Do you ever wonder where that little voice comes from that pops up at the most inconvenient times?  The voice that says “you aren’t good enough”, “you aren’t smart enough”, “that’s too risky for you”, or “you will fail and there is nothing worse than failure”.

Everyone knows the voice – some people feel it in their gut, some in their head, and some in their heart.  The problem is not the voice; the problem is you when you allow the voice to get in the way of what matters most.  The more control the voice has over you, the more it acts like a ticker on the bottom of your TV screen – you are so distracted by the ticker reel that you don’t even notice the main programming.

Let’s call these voices the saboteurs.  These saboteurs are like gremlins, or devils on your shoulder.  They are part of you, but they are NOT who you are.  They exist to protect you from jumping off cliffs and cutting your hand when slicing through a bagel.  They have a job to do, but if you think of them as employees of your company, the employees are only as good as the training you give them, the example you set, and your communication skills along the way.

The good news is that saboteurs can be trained, and the more training opportunities you give them, the more success you will see professionally and personally.

Why?

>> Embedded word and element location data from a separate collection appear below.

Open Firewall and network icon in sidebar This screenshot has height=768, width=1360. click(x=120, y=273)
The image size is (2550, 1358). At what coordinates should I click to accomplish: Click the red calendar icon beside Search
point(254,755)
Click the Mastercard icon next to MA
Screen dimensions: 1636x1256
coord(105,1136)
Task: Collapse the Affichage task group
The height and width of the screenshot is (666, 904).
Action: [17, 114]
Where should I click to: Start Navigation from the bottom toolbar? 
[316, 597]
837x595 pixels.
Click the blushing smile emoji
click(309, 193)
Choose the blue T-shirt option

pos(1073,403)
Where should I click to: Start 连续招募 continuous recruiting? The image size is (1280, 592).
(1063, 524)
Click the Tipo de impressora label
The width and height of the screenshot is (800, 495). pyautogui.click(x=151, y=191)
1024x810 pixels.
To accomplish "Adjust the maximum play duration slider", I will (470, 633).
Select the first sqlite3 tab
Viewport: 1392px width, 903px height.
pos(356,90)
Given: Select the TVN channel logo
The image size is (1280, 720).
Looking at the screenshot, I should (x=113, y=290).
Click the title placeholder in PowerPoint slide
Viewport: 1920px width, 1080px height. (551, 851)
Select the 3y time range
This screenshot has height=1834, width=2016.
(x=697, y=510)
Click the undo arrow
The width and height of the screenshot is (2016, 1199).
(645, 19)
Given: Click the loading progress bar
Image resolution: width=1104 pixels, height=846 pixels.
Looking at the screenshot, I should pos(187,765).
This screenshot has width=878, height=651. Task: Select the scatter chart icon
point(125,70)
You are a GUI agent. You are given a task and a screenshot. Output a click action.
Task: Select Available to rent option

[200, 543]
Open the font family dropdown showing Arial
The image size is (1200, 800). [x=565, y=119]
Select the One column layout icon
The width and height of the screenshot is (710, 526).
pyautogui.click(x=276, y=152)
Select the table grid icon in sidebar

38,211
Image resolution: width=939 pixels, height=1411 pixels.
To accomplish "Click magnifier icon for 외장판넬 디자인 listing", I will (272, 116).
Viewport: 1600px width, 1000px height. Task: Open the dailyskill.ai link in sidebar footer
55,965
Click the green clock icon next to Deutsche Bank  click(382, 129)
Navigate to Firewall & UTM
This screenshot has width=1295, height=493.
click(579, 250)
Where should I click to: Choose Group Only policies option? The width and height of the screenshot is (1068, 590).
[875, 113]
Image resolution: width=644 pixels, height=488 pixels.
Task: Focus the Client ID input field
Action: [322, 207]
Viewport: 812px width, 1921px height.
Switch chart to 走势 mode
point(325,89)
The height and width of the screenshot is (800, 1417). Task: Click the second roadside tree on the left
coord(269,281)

Because the saboteurs get in the way of what you really need and want.  They feed you a story that keeps you stuck in your current reality.  When there is no change, there is no progress.  When there is no progress, your promotion, your new business, or your new exercise program remains a dream.

Here’s a simple strategy to train the saboteurs to get out of your way (and to go find someone cutting a bagel the wrong way):  Send the saboteurs “P.A.C.K.ing”:

  • PERSONIFY the saboteur:  Name the saboteur(s) (e.g., the “Failure”, or “Guilt” saboteurs).  When you acknowledge it, you can deal with it.
  • ADMIT the truth:  The saboteur is trying to protect you from something and it is important to identify what that is.  For example, when you exercise, the Guilt saboteur may cause you to feel guilty for taking time away from your kids or the office.  The truth is that yes, parenting and professional success are important to you.   But that’s the only truth – the rest of the saboteur’s story is a lie.
  •  CHALLENGE the saboteur:  The saboteur is out of control and now is the time to tell it off.  Challenge the saboteur with the truth using rational arguments: parenting and professional success are important to you, but taking time out to exercise is okay, because: (1) exercise enables you to be a better parent or employee; (2) exercise is a priority, and all of your priorities must be respected; and (3) taking time to exercise does not mean that you are no longer a good parent or valued employee.
  •  KICK the saboteur out of the way:  Visualize something that works for you (slamming the door, hosing it down, sticking it in a drawer) and practice the visualization every time you notice the saboteur lurking.  Don’t underestimate the power of this exercise.

Getting to know your saboteurs, and noticing when they pop up, is half the battle.  The second half of the battle is garnering up the courage to send them “P.A.C.K.ing”.  For when you do that, you will see what really lies in front of you, and there will be no more excuses for you to take your next steps.